Green Party politician ‘invited bin Laden’s mentor to Malmö’

A Green Party politician in Malmö has taken a break from politics after it emerged that he had invited a notorious Islamist to speak in Malmö.

The junior coalition partners recent woes continued when newspaper Sydsvenskan revealed that Kamal al-Rifai had asked a well-known Saudi Salafist, Salman al-Ouda, to give a speech in Sweden’s third largest city.

Al-Rifai, an active party member in Burlöv and a Syrian Association board member, previously told Sydsvenskan he admired the 60-year-old al-Ouda, who has renounced his earlier support for violent jihadism. “Everyone loves him,” said al-Rifai, who has invited al-Ouda to speak in Malmö’s central Folkets Park this Saturday.

But al-Ouda remains faithful to views that are deeply patriarchal and conservative, and has expressed an array of anti-Semitic view, the newspaper reports.

“It’s not possible to be linked to these kinds of extreme values while also being active in the Green Party,” the party’s chairman in Skåne, Fredrik Hanell, told the TT newswire.

Al-Rifai released a statement announcing his move away form politics:

“I realize now that my comments about Salman al-Ouda represent me alone and nobody else. I have not been particularly active in the party of late but will in any case take a time-out to consider my future in the party.”

Phillip Halldén, an expert on the Salafist branch of Islam, describes al-Ouda as an early source of inspiration for Osama bin-Laden, the al-Qaeda terrorist believed to have been the mastermind of the September 11th 2001 terrorist attacks in the United States.

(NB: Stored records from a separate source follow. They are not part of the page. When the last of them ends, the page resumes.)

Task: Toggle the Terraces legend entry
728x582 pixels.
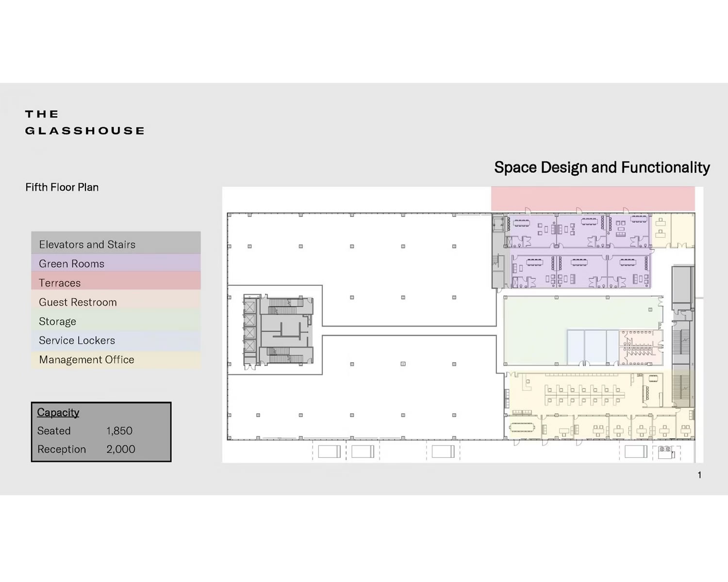Action: coord(60,283)
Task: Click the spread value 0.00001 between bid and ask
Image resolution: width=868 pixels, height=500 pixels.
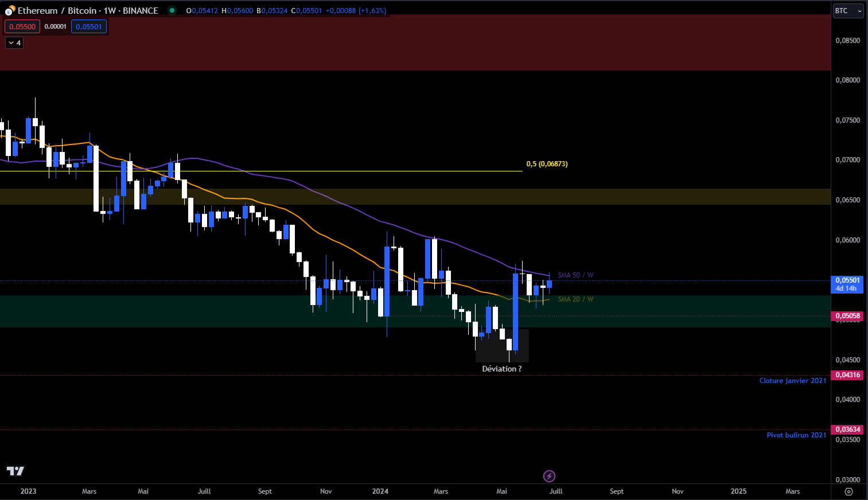Action: [55, 26]
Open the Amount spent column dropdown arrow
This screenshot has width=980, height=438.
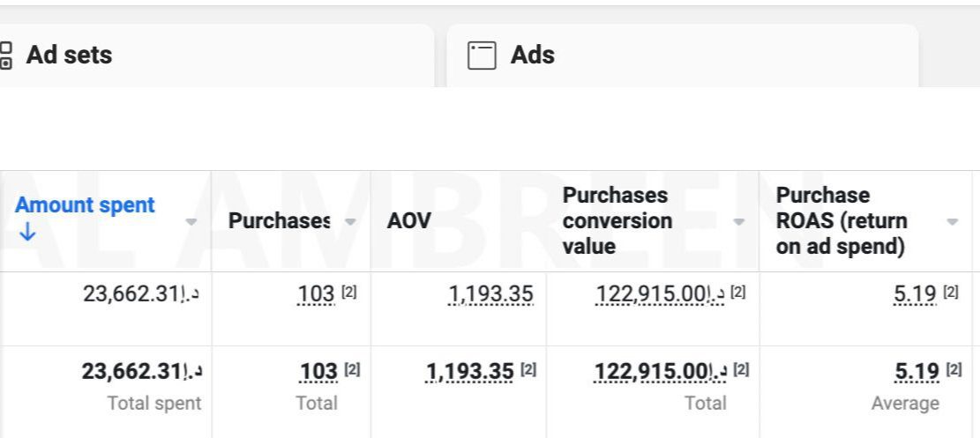coord(191,221)
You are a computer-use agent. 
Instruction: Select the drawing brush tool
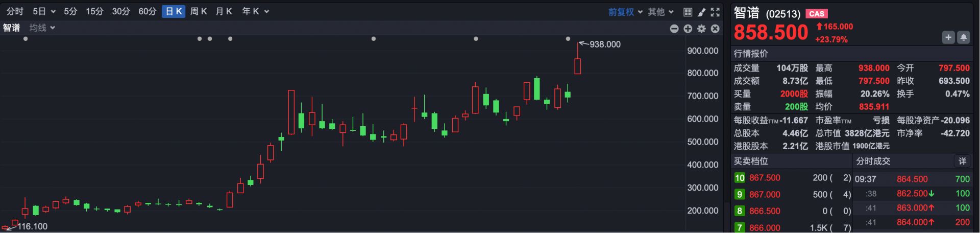click(x=702, y=12)
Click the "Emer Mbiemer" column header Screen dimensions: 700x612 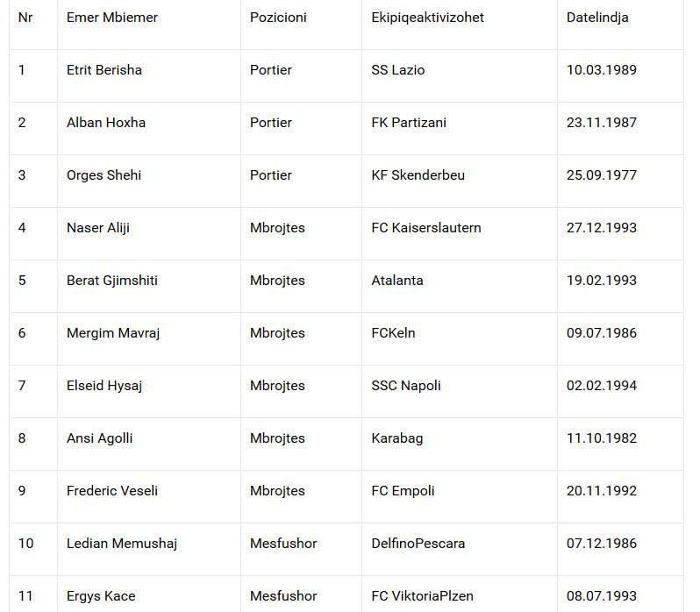pyautogui.click(x=112, y=18)
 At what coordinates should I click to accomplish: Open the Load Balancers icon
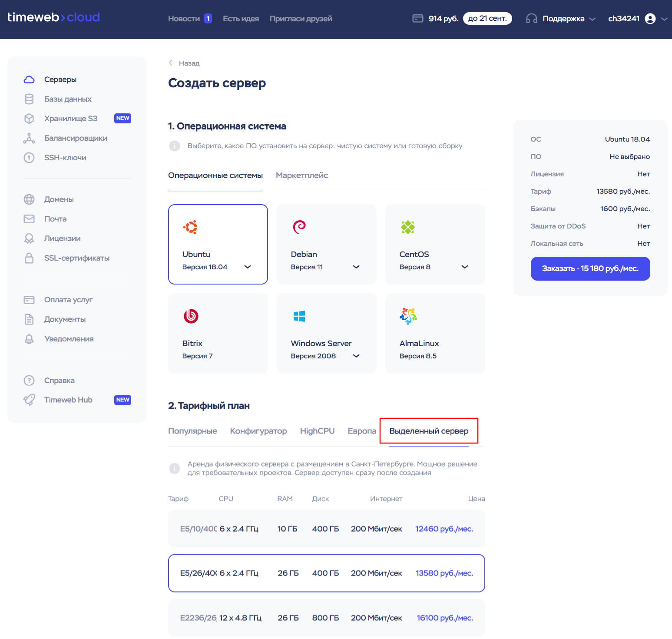coord(29,138)
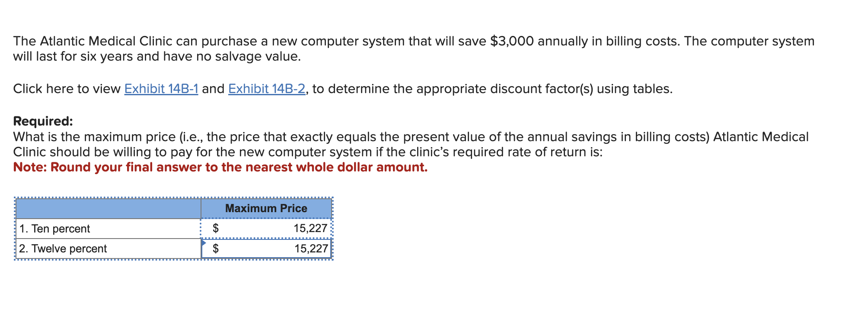Select the '2. Twelve percent' row label

[x=62, y=249]
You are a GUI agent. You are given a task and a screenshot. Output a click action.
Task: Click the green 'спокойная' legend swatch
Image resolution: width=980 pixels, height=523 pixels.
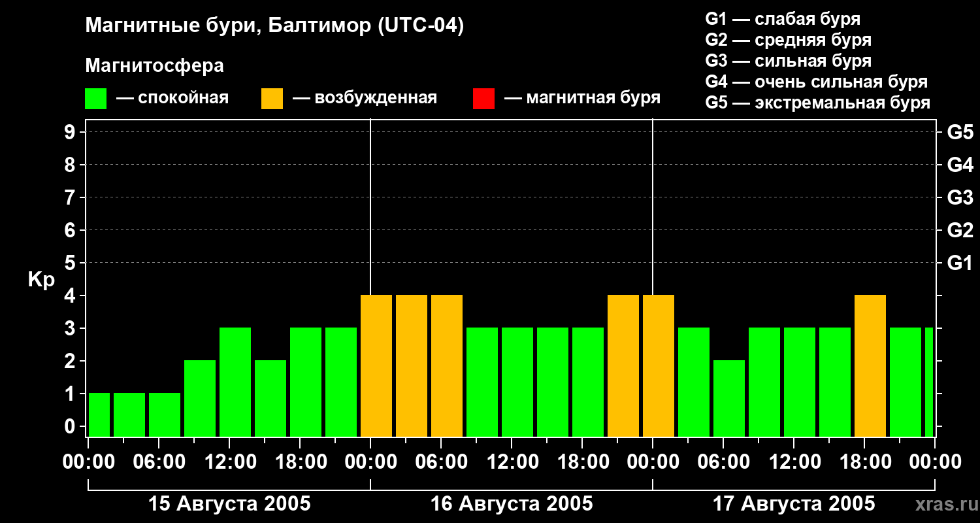pos(95,99)
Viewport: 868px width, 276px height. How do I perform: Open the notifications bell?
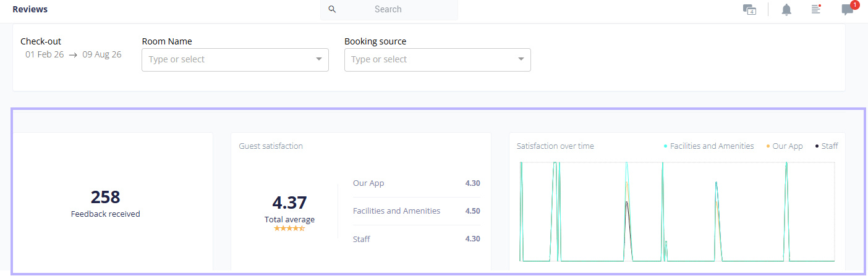[x=786, y=9]
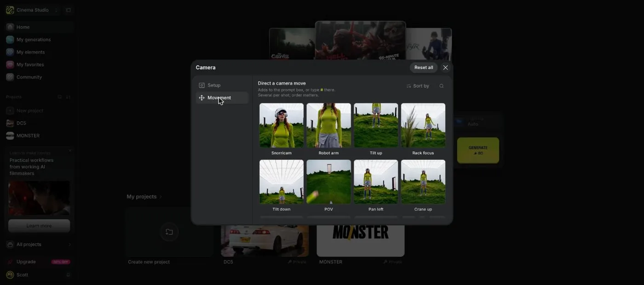
Task: Expand All projects chevron
Action: (69, 245)
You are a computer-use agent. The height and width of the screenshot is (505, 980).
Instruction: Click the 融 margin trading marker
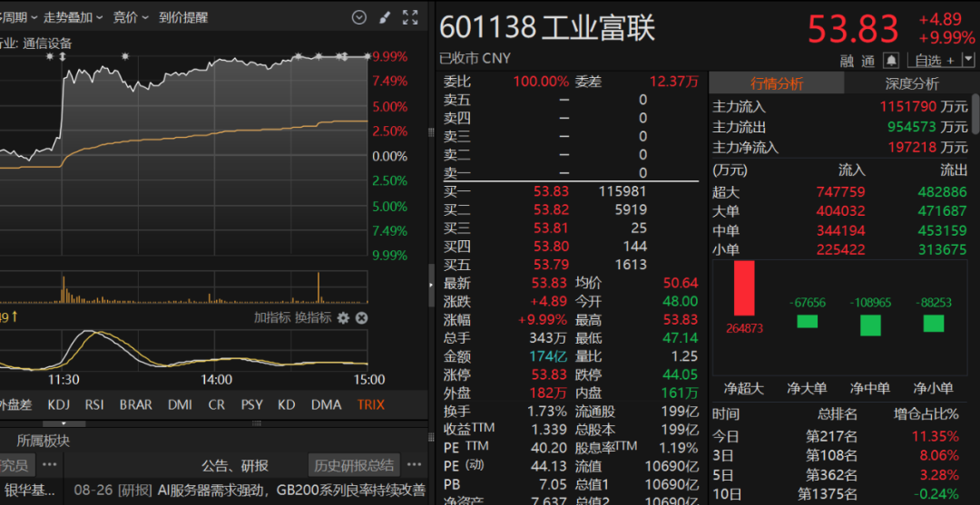point(846,61)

Al-Ouda condemned those attacks and now calls for a peaceful global transition to Islamic sharia law but he was greatly admired by bin-Laden before turning his back on jihad. He remains hugely influential and has 8.6 million followers on Twitter.

The Green Party finds itself in the midst of an existential crisis, with its leaders coming under increasing pressure to get the ship in order or step down.

Their recent troubles began when it emerged in mid-April that the then housing minister, Mehmet Kaplan, had kept company with Turkish extremists.

The party leaders, Gustav Fridolin and Åsa Romson, deflected the criticism, even when a clip showed up of Kaplan comparing Israel to Nazi Germany, and they continued to back the minister after he announced his resignation at a joint press conference with the prime minster, Stefan Löfven.

They were not helped by a party veteran, Per Gahrton, who was widely derided for claiming Kaplan was the victim of an Israeli smear campaign.

Romson then found herself in the eye of the storm when she referred to the 9/11 terrorist attacks at “accidents”. She later clarified to The Local what she had meant but for many, the damage was done.

More trouble loomed around the corner when a rising star in the overtly feminist party, Yasri Khan, refused to shake a female journalist’s hand. He resigned but commentators were left wondering what had happened to the sweet little junior partner in Sweden’s government.

When pictures showed up of Green Party members including Mehmet Kaplan making Muslim Brotherhood signs, with four fingers held aloft, the head of Sweden’s National Defence College said he feared the Greens had been infiltrated by Islamists.

The Green Party is the junior coalition partner in a government led by the Social Democrats.